**Records excerpted from a collection**
*** Begin section ***
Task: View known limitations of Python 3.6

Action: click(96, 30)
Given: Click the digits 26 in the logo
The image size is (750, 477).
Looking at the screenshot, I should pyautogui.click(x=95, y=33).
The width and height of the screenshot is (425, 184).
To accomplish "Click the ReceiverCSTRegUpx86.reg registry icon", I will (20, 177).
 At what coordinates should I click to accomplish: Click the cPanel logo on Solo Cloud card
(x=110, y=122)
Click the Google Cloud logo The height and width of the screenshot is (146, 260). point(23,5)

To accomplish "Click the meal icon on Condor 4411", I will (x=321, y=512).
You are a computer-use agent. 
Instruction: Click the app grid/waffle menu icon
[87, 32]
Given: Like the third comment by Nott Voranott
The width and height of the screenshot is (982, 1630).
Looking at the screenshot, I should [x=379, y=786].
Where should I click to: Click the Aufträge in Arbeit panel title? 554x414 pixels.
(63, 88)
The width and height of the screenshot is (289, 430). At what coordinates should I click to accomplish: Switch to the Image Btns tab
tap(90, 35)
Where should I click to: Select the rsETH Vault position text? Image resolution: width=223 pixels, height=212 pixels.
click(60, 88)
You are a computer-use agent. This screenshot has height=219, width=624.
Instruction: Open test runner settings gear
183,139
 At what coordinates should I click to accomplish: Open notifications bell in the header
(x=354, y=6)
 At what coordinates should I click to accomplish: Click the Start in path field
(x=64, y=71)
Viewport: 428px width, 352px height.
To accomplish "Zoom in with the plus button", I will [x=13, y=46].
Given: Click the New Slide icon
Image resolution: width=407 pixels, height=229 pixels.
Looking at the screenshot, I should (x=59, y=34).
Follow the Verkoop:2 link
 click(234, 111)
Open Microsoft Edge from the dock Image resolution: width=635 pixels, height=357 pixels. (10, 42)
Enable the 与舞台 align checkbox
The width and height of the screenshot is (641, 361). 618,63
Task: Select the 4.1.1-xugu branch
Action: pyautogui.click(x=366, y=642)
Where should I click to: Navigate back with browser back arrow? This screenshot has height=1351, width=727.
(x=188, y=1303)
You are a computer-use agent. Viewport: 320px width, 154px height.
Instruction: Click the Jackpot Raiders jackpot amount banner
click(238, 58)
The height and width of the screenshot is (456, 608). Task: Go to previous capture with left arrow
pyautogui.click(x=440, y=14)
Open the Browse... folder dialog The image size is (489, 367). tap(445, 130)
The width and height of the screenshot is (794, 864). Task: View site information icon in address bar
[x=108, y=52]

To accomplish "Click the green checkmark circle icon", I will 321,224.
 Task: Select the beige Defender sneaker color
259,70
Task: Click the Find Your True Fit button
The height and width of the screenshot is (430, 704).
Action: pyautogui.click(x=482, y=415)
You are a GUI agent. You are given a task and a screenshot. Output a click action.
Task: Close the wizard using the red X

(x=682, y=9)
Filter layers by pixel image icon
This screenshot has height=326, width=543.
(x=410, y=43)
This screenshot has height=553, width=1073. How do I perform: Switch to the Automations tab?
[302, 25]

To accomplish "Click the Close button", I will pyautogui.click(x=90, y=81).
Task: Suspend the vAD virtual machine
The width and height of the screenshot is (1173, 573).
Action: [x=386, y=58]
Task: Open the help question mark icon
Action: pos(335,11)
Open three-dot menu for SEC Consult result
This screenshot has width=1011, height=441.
*** End section ***
**Exercise objective**
The entries shown above must be restated word for word.

**Answer area**
Task: View known limitations of Python 3.6

Action: click(96, 30)
Given: Click the digits 26 in the logo
The image size is (750, 477).
Looking at the screenshot, I should pyautogui.click(x=95, y=33).
The width and height of the screenshot is (425, 184).
To accomplish "Click the ReceiverCSTRegUpx86.reg registry icon", I will (20, 177).
 At what coordinates should I click to accomplish: Click the cPanel logo on Solo Cloud card
(x=110, y=122)
Click the Google Cloud logo The height and width of the screenshot is (146, 260). point(23,5)

To accomplish "Click the meal icon on Condor 4411", I will (x=321, y=512).
You are a computer-use agent. 
Instruction: Click the app grid/waffle menu icon
[87, 32]
Given: Like the third comment by Nott Voranott
The width and height of the screenshot is (982, 1630).
Looking at the screenshot, I should [x=379, y=786].
Where should I click to: Click the Aufträge in Arbeit panel title? 554x414 pixels.
(63, 88)
The width and height of the screenshot is (289, 430). At what coordinates should I click to accomplish: Switch to the Image Btns tab
tap(90, 35)
Where should I click to: Select the rsETH Vault position text? Image resolution: width=223 pixels, height=212 pixels.
click(60, 88)
You are a computer-use agent. This screenshot has height=219, width=624.
Instruction: Open test runner settings gear
183,139
 At what coordinates should I click to accomplish: Open notifications bell in the header
(x=354, y=6)
 At what coordinates should I click to accomplish: Click the Start in path field
(x=64, y=71)
Viewport: 428px width, 352px height.
To accomplish "Zoom in with the plus button", I will [x=13, y=46].
Given: Click the New Slide icon
Image resolution: width=407 pixels, height=229 pixels.
Looking at the screenshot, I should (x=59, y=34).
Follow the Verkoop:2 link
 click(234, 111)
Open Microsoft Edge from the dock Image resolution: width=635 pixels, height=357 pixels. (10, 42)
Enable the 与舞台 align checkbox
The width and height of the screenshot is (641, 361). 618,63
Task: Select the 4.1.1-xugu branch
Action: pyautogui.click(x=366, y=642)
Where should I click to: Navigate back with browser back arrow? This screenshot has height=1351, width=727.
(x=188, y=1303)
You are a computer-use agent. Viewport: 320px width, 154px height.
Instruction: Click the Jackpot Raiders jackpot amount banner
click(238, 58)
The height and width of the screenshot is (456, 608). Task: Go to previous capture with left arrow
pyautogui.click(x=440, y=14)
Open the Browse... folder dialog The image size is (489, 367). tap(445, 130)
The width and height of the screenshot is (794, 864). Task: View site information icon in address bar
[x=108, y=52]

To accomplish "Click the green checkmark circle icon", I will 321,224.
 Task: Select the beige Defender sneaker color
259,70
Task: Click the Find Your True Fit button
The height and width of the screenshot is (430, 704).
Action: pyautogui.click(x=482, y=415)
You are a GUI agent. You are given a task and a screenshot. Output a click action.
Task: Close the wizard using the red X

(x=682, y=9)
Filter layers by pixel image icon
This screenshot has height=326, width=543.
(x=410, y=43)
This screenshot has height=553, width=1073. How do I perform: Switch to the Automations tab?
[302, 25]

To accomplish "Click the Close button", I will pyautogui.click(x=90, y=81).
Task: Suspend the vAD virtual machine
The width and height of the screenshot is (1173, 573).
Action: [x=386, y=58]
Task: Open the help question mark icon
Action: pos(335,11)
Open three-dot menu for SEC Consult result
This screenshot has width=1011, height=441.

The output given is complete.